Thursday, July 03, 2008

Crimes and school policy

It's interesting to see other stories of players charged with crimes and how their head coaches handle the situation. Tommy Bowden at Clemson is dealing with a sophomore safety, DeAndre McDaniel, who was arrested June 21 on charges of assault-and-battery "of a high and aggravated nature" against his girlfriend.

While the case has gotten a little flaky, McDaniel has not been suspended "pending the legal outcome" of the case, like Jerrard Tarrant at Georgia Tech. He has not been kicked out of school either, leaving the door open for him to play pending the legal outcome. The article says that Bowden is expected to address the situation Monday, and that he has been "gathering information about the case".

In another case at UGAg (the 7th player to be charged with a crime this off-season), Michael Lemon has had an arrest warrant issued against him by Athens police, for causing a "blowout fracture of the left eye-socket" of a guy he allegedly punched a handful of times in the kisser.
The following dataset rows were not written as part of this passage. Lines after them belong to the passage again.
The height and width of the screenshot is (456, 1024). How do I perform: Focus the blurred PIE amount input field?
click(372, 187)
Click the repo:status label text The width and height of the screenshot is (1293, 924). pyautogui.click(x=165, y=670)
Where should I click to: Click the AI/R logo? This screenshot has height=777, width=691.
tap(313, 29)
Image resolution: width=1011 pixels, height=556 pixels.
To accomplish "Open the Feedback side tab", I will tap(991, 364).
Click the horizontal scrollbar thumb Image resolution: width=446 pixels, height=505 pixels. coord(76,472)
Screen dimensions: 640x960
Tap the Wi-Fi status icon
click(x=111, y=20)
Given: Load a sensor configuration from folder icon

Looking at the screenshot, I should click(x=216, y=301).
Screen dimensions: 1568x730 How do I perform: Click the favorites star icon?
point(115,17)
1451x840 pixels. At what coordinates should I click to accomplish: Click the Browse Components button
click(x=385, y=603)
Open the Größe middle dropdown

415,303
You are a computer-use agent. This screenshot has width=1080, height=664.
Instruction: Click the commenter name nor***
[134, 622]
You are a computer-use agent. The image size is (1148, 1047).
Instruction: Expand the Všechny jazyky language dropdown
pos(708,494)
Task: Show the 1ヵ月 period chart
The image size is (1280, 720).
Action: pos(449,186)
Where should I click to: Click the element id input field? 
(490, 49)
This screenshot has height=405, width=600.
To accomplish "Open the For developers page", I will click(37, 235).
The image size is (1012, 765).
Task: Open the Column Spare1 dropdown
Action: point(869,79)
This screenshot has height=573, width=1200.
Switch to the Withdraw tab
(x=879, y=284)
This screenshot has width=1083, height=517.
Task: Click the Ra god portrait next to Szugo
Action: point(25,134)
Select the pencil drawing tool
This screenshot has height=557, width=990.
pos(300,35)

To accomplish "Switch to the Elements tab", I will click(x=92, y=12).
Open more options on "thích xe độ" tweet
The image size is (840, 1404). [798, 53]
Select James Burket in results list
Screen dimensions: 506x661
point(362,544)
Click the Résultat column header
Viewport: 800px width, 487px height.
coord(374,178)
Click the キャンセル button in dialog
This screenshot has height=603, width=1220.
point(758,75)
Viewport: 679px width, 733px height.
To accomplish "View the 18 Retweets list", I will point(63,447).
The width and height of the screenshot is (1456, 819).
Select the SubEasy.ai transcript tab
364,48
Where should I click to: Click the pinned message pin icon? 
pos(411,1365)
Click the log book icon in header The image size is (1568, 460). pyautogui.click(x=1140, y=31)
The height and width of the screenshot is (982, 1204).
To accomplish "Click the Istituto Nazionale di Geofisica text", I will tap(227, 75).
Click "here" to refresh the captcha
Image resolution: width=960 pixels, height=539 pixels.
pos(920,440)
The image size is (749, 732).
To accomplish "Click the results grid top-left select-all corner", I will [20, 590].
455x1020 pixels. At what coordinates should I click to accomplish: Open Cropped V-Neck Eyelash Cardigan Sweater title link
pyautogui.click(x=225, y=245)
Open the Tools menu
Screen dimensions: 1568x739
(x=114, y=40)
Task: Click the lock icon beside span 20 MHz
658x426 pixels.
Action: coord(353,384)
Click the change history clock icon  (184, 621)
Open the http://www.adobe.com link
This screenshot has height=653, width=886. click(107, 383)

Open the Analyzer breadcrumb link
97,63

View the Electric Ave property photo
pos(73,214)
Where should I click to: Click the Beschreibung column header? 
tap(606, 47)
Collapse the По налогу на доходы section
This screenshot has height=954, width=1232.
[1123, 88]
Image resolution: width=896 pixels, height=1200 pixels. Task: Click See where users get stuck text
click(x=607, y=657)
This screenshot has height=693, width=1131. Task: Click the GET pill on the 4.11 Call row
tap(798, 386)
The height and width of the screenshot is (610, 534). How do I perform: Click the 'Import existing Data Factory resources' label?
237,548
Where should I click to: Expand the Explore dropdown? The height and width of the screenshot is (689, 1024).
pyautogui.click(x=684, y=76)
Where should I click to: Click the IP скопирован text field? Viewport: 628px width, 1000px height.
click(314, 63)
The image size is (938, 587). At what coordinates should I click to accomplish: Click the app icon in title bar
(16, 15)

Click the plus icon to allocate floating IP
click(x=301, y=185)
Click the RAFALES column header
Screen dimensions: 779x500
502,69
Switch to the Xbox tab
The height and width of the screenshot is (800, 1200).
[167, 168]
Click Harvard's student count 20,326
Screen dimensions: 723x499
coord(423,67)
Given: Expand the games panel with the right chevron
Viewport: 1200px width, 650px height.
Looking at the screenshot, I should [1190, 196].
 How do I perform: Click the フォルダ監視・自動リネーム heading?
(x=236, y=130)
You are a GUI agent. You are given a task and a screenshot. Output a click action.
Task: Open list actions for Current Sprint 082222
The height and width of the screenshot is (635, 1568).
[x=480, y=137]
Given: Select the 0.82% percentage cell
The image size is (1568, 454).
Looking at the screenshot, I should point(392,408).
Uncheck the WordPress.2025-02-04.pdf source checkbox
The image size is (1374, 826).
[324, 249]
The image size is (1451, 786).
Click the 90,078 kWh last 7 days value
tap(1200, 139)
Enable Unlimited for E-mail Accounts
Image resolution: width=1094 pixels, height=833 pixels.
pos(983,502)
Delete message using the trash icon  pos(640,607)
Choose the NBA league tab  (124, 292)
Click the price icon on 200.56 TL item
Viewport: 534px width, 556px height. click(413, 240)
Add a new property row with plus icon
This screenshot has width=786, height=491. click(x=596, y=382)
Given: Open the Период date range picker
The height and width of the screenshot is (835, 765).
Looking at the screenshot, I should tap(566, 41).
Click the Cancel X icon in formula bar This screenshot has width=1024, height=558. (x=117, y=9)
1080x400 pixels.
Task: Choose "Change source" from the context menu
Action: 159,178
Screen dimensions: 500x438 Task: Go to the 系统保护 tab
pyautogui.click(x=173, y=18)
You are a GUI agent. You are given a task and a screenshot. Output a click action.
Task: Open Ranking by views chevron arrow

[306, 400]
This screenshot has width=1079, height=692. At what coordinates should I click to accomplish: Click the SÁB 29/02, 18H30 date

This one just came across the wire, so at press time, I guess he had not been arrested.

The article states - "Because it is a felony charge, Lemon is expected to be suspended indefinitely from the football team until his case is resolved."

So, in Paul Johnson's case, the player is suspended from the team until his legal case is resolved. It appears that is also the policy for Mark Richt, particularly for felony offenses. Meanwhile, Tommy Bowden appears to be doing his own Private Eye routine before making a judgement. In effect, Bowden is making a decision based on the known facts in the case, not based on the fact that there was enough evidence to arrest his player. He's got a "fluid" policy.

I'm not saying one way is right and one is wrong. If we live in a country where you are presumed innocent until guilty, then why wouldn't you be allowed to play if you haven't been convicted of anything (if you are pleading innocent of the charges of course)? Well, one reason is the court of public opinion. If you setup a policy that allows players to play until they are convicted of a crime, AND you have a track record of guys getting arrested, then you'll be crucified on blogs and in the media - you know, the "Thug U" tag.

Now, there are laws and there are rules. When people break laws, the legal system handles it. When people break rules, the institutions, companies, etc, handle it. There are still consequences, but what should institutions do when their students / employees are accused? Should they suspend them automatically? Should they make their own judgement based on the facts of the case? Should they only focus on the question of whether team rules were broken? Maybe Bowden got the player's version of the events and decided that if true, then he never broke the law NOR violated any team policies. As such, he shouldn't be punished until the law convicts him. If Paul Johnson had that same perspective, then maybe he would decide that Tarrant's version of the events did not constitute any team rules violations and as such, he should continue to play until the legal system deems him guilty.

The other aspect of this is sending a message to kids in the first place - get into trouble and you're dead. Even if you're innocent, if you put yourself into situations that get you into hot water with the law, then you're going to pay a price even if you didn't do it.

How would handle these situations if you were the head coach? If a kid was accussed of a crime and arrested, and he says he's innocent, what would you do? Presumably there's enough evidence out there to justify an arrest, but many times it's a "he said, she said" situation - a la Jerrard Tarrant. What would you do? Reuben Houston was allowed to stay in school and actually made his way back to the field towards the end of the season after his situation played out. However, he did miss most of the season.

What would you do if you were Paul Johnson? Mark Richt? Tommy Bowden?